Robinhood announced Wednesday that it will allow users to deploy AI agents to automatically trade stocks and make purchases on their behalf [1].

This move represents a significant shift in retail investing by granting autonomous software the ability to execute financial transactions without manual approval for every trade. It tests the boundaries of user trust in agentic AI systems and expands the capabilities of automated trading for the general public [4, 5].

According to the company, these AI agents will operate within the Robinhood platform, which is available to U.S. retail investors [1, 3]. The agents are designed to handle both the buying and selling of equities, and the management of spending through a specific financial tool.
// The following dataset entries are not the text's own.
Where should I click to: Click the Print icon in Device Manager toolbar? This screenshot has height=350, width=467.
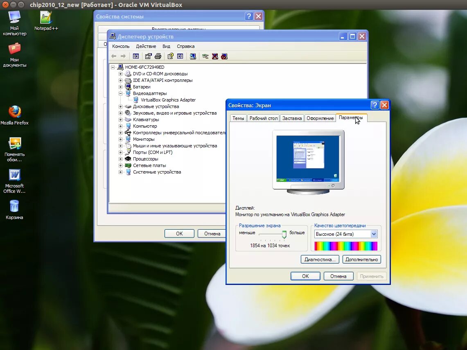click(158, 56)
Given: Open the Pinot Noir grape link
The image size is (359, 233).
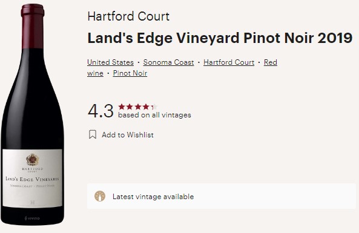Looking at the screenshot, I should tap(130, 73).
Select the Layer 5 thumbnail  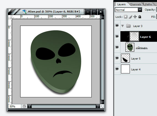click(x=125, y=58)
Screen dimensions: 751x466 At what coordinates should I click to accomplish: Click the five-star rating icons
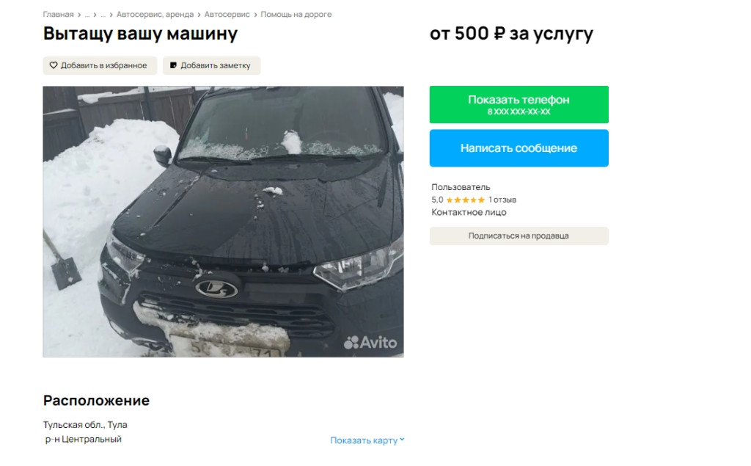click(466, 200)
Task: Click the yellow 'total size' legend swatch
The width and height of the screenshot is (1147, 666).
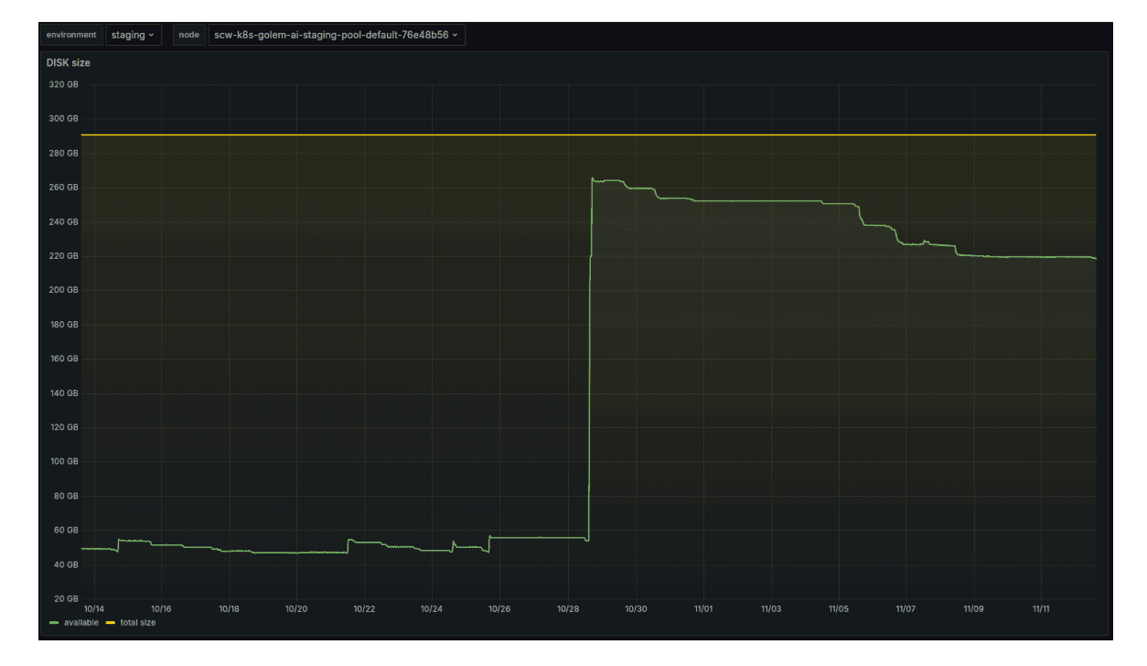Action: [111, 622]
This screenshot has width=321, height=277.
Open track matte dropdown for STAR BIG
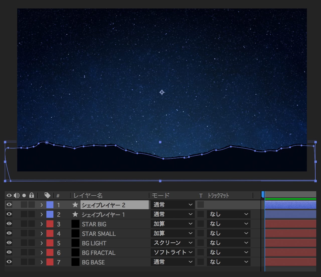[228, 224]
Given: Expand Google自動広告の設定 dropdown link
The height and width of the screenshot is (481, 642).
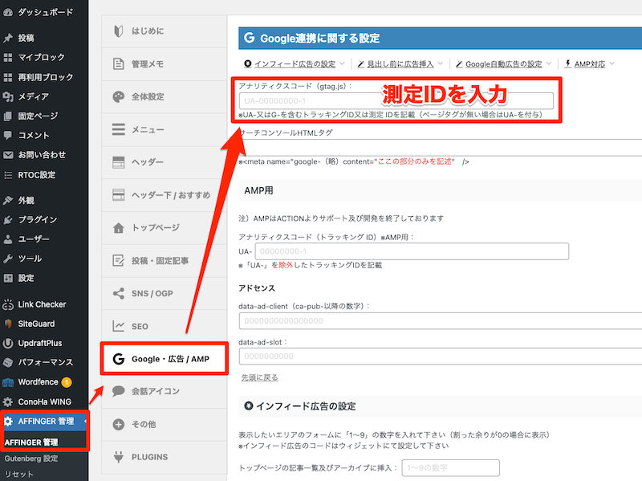Looking at the screenshot, I should pyautogui.click(x=504, y=63).
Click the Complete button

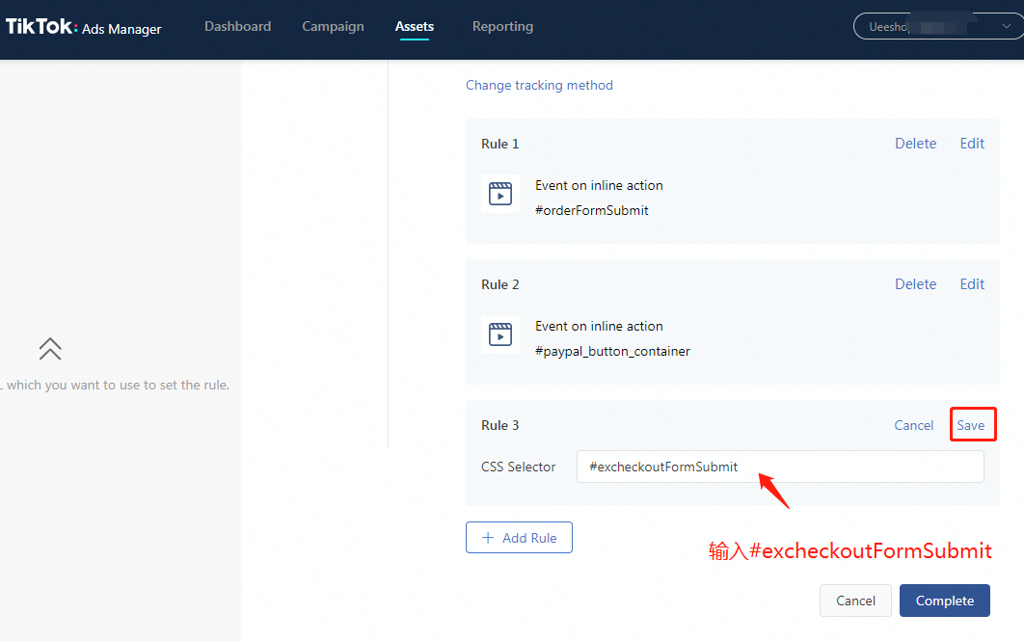[944, 601]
As part of this integration, the AI agents can make purchases using a virtual credit card [2, 3]. This virtual card includes a three percent cash-back rate [6].

Robinhood said the feature serves as a real-world test of how much users trust these autonomous systems [4]. By allowing AI to manage both investment portfolios and direct spending, the platform is moving toward a more comprehensive autonomous financial ecosystem.

The announcement on May 27, 2026 [1, 7], marks one of the first major instances of a retail brokerage integrating agentic AI with direct spending power. While automated trading has existed for years via algorithmic bots, these AI agents are intended to operate with a higher degree of autonomy in decision-making and execution.

Robinhood will let customers deploy AI agents that can automatically trade stocks.

The integration of agentic AI into retail brokerage suggests a transition from 'assisted' investing to 'autonomous' finance. By combining stock trading with a virtual credit card, Robinhood is attempting to create a closed-loop system where AI manages both wealth accumulation and expenditure, potentially reducing the friction of manual financial management while increasing the risks associated with algorithmic errors.